Ethnics and Economics
by rick.wilson on Jan.06, 2010, under Culture
One of our Christian colleges is convening a panel discussion in February about the moral and ethical side of our current economic challenges. The specific topic – “West Michigan’s role in avoiding the next fiscal crisis,” will examine “the connection between economics and morality,” “what moral/ethical trends need to occur to sustain improvement” and “how west Michigan can emerge as an economic moral agent.” I’m not an economist but I think we’re missing something here.
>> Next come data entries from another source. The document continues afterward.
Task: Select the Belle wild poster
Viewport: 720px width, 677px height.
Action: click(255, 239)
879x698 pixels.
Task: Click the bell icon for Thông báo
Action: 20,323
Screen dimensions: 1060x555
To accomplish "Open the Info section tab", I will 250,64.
It all sounds reasonable – integrity and honesty are good business practices and could marginally improve the current crisis – but the most important questions are being left out. What are the ethics and economic impact of segregation upon Michigan, the most segregated state in the union? What morality is involved in systems and institutions in this community that continue to marginalize and discriminate? What kind of a future does west Michigan have as any kind of ethical change agent in a global economy that depends on innovation and creativity through multi-ethnic teams?
“Slavery is indeed gone,” Frederick Douglas said, “but its shadow still lingers over the country and poisons the moral atmosphere of all sections of the republic.” You can see moral economic poison in the endless litany of disparities in west Michigan – jobs, housing, health care, education, wealth, criminal justice. The overwhelming evidence points to silent, insidious “ethical” codes that sustain “conditions in which unjust power brings unearned privilege.” (Robert Jensen)
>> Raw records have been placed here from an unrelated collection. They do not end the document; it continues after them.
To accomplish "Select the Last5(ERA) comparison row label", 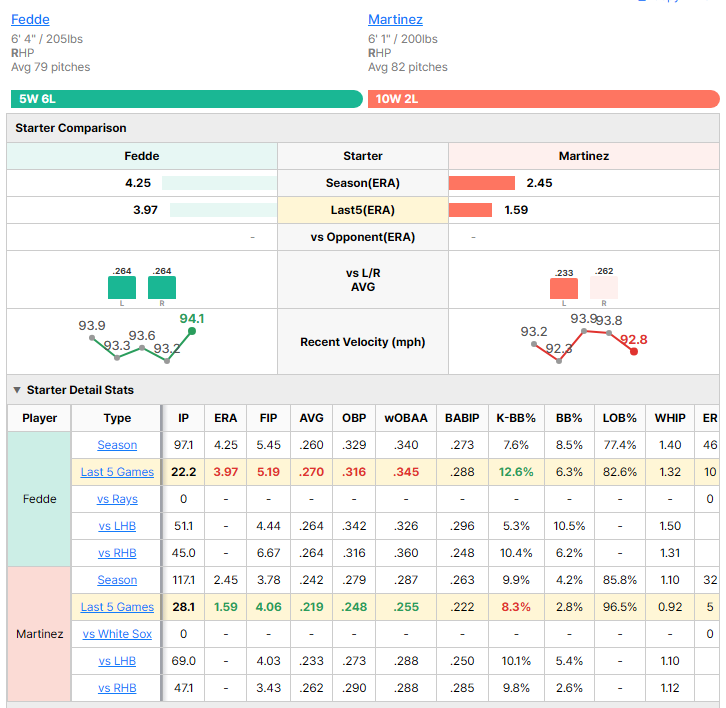I will (x=363, y=210).
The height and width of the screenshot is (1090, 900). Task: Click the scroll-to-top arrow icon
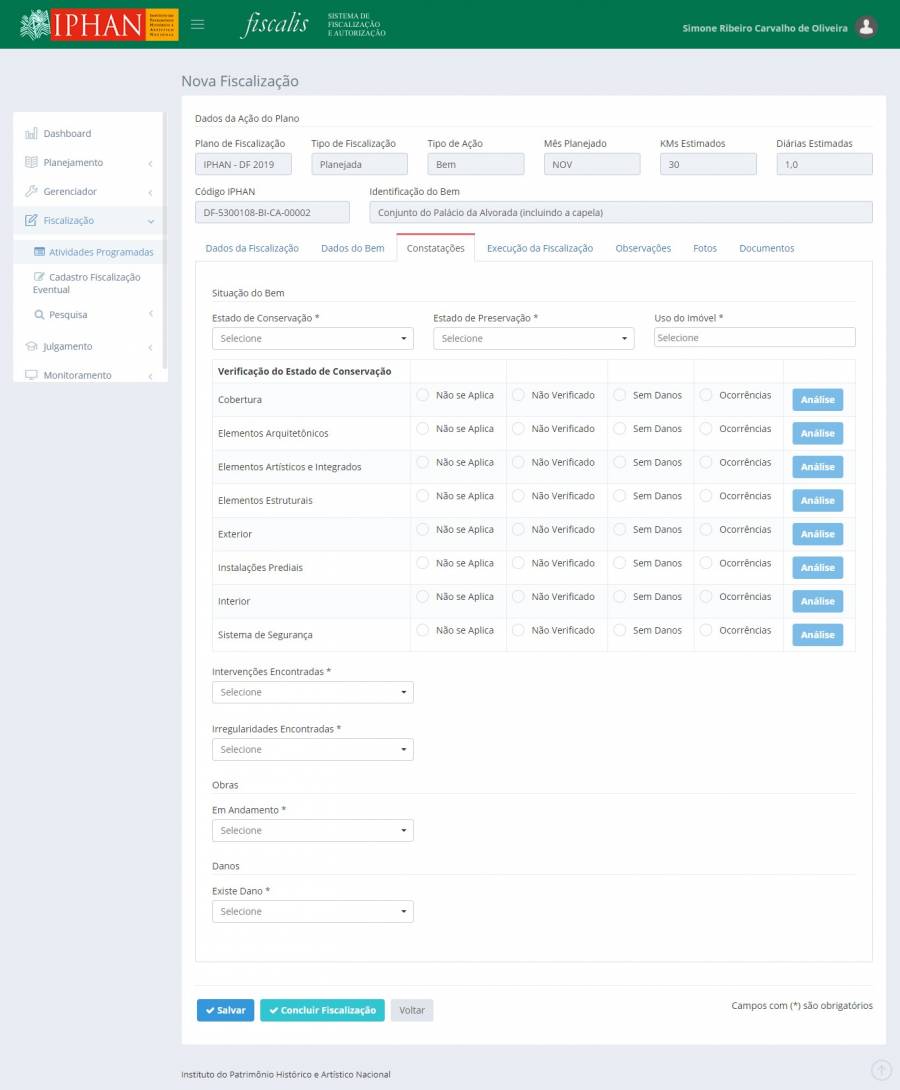(881, 1070)
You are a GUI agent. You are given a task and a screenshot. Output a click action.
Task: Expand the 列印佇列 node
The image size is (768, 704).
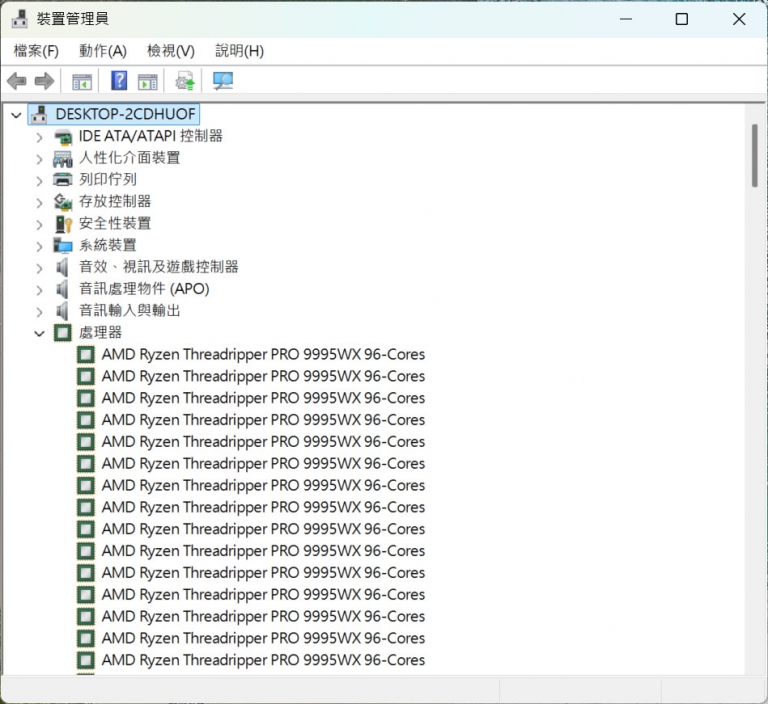pyautogui.click(x=39, y=180)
“Hard to quantify all this,” my economist friends always say. Let me try. The state with the highest number of unemployed people (15% in Michigan) is also the state that is the most segregated. Detroit, America’s most segregated city, has an unemployment rate of 29%. It is not hard to imagine the economic impact, a direct cause and effect on virtually EVERY social malady. Segregation is killing ALL of us, we’re paying for it every day – it is social cancer, a pathological assassin, the cancerous elephant in the room, a constant economic drag on any kind of real recovery!
“Segregation shaped me,” Maya Angelou said. “Education liberated me.” “To be fully human,” Robert Jensen said, “is to seek communion with others not separation from them. To be fully human is to reject a system that conditions your pleasure on someone else’s pain.”
Any meaningful discussion about ethnics and economics has to include the fiscal, socio-economic impact of segregation on this community. Without that we will be like the “Emperor who had no clothes” – something obviously missing that everyone else can see. What do you think?